Posted by nick_niesen on October 29th, 2010

Tired of looking at those avocado green kitchen appliances? The wood paneling and shag in your family room? The worn fiberglass tub enclosure in the guest bath? Home improvement is sweeping the country. Approximately half of fixer-uppers are do-it-yourself, while the other half is contractor driven.

So how do you decide when to move or stay around, when a home remodel is a good idea or not?

“The American Homeowner Foundation estimates the total cost of moving to be at least 10 percent of your home's current value. In other words, if you can make things right with your home for less than 10 percent of what you could sell it for, it makes sense to stay put and fix it up.”

There’s a couple of ways for you to start the transformation of your home. If you have enough equity built up for the total cost of the project, a traditional home equity loan might work for you. Benefits of home equity loans often include a better interest rate. You might even lower your mortgage payment while increasing the value of your home.

For the do-it-yourselfer working toward several small projects, a home equity line of credit allows flexibility. The lender basically sets up a line of credit based upon the equity in your home. The, issues you checks or a credit card to draw from the account as you need the cash.

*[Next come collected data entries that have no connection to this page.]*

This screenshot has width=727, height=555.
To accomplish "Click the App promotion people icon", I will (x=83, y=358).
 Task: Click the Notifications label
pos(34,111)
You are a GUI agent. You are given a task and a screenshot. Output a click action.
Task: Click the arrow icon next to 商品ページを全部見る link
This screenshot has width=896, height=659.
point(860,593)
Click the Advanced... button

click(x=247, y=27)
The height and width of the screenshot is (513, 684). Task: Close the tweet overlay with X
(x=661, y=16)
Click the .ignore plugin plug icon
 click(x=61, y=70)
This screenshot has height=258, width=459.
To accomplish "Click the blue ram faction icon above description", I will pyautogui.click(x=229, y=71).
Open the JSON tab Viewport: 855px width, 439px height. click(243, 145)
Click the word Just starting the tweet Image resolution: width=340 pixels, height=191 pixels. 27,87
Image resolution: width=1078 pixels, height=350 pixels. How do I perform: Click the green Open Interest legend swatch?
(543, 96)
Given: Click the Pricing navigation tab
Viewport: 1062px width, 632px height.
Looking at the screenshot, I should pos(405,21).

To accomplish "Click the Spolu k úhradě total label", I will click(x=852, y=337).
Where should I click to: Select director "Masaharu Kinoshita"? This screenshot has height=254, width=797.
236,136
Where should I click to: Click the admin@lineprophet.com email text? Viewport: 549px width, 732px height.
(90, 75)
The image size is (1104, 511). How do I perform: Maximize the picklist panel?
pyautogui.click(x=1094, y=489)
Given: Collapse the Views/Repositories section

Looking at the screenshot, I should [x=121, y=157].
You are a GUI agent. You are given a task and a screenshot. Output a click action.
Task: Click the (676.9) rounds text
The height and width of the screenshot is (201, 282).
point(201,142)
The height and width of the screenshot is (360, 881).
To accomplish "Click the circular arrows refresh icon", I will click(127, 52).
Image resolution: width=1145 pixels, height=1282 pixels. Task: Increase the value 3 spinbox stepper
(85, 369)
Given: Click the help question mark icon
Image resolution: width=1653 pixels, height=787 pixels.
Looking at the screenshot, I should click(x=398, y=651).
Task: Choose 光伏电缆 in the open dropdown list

Simply make sure refinancing your home makes financial sense says Lori Vella a senior banking executive. "Improving your home is almost always a smart investment, especially in this rate environment. Just make sure you'll be in the home long enough to recoup the cost of refinancing," says Vella.

A 2004 survey by Remodeling Magazine compares construction costs to likely return on investment (ROI) at resale. RM sent surveys to 20,000 appraisers, sales agents, and brokers. Those industry insiders generating 356 responses (a 1.78% response rate).

The RM survey shows minor kitchen remodels do the best, returning 92.9 percent of your investment, followed closely by new siding at 92.8 percent. The survey also lists bathrooms, attic bedrooms, deck additions and family or sun room add-ons as lucrative investments. Most of those remodels returned 80% to 90% for the home owners.

A home remodel is one of the best ways to improve the value of your home. Financially speaking, a home-equity loan could allow you to lower your mortgage payment, lower your interest rate, and when the remodel is said and done add thousands of dollars to your net worth.

Don’t forget to check with your local utility company if you want to improve the energy efficiency of your home. Most offer an energy efficient mortgage program.

If purchasing a fixer-upper is what you looking to do. HUD has a 203(k) program designed to finance both the purchase of the home and the remodel costs in one easy mortgage. Most mortgage lenders offer access to the HUD 203(k) program.